» **Exercise**:
Lay out the data from the line containing "This screenshot has height=342, width=702." through the end of the data as a Markdown table with two columns, Row and Line. Number each line in order and leave out any blank lines.

» **Records for this exercise**:
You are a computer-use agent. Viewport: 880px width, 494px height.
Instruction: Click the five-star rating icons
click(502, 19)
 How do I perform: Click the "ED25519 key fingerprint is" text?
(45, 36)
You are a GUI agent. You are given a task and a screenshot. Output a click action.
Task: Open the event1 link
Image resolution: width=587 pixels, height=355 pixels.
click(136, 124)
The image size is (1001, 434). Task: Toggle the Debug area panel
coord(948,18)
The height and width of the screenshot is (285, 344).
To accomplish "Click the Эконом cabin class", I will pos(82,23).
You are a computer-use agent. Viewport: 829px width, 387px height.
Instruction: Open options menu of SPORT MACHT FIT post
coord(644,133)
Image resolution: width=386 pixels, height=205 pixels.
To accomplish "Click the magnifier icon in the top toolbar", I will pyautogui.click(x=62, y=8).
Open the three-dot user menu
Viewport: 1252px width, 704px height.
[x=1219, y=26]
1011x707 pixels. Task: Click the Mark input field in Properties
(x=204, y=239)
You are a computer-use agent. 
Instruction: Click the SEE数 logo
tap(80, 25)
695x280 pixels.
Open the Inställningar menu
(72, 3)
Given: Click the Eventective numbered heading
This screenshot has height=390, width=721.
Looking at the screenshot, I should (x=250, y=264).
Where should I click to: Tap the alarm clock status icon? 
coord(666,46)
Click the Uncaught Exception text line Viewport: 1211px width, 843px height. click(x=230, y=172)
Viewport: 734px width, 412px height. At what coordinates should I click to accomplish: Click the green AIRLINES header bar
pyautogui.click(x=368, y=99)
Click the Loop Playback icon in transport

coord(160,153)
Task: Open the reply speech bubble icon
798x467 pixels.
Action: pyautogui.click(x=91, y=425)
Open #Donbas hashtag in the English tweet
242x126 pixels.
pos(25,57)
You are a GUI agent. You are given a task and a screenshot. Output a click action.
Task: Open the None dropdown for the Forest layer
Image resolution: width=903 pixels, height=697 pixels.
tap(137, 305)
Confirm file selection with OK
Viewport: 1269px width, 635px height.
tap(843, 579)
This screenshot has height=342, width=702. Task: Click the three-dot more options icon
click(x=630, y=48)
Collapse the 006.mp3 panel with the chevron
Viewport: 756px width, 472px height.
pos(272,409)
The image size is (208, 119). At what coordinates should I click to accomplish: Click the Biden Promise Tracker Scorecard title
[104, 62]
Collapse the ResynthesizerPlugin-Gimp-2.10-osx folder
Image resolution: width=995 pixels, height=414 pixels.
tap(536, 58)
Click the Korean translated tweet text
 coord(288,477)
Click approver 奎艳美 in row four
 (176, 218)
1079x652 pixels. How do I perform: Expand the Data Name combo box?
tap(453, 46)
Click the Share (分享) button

» **Result of this exercise**:
| Row | Line |
|---|---|
| 1 | This screenshot has height=342, width=702. Task: Click the three-dot more options icon |
| 2 | click(x=630, y=48) |
| 3 | Collapse the 006.mp3 panel with the chevron |
| 4 | Viewport: 756px width, 472px height. |
| 5 | pos(272,409) |
| 6 | The image size is (208, 119). At what coordinates should I click to accomplish: Click the Biden Promise Tracker Scorecard title |
| 7 | [104, 62] |
| 8 | Collapse the ResynthesizerPlugin-Gimp-2.10-osx folder |
| 9 | Image resolution: width=995 pixels, height=414 pixels. |
| 10 | tap(536, 58) |
| 11 | Click the Korean translated tweet text |
| 12 |  coord(288,477) |
| 13 | Click approver 奎艳美 in row four |
| 14 |  (176, 218) |
| 15 | 1079x652 pixels. How do I perform: Expand the Data Name combo box? |
| 16 | tap(453, 46) |
| 17 | Click the Share (分享) button |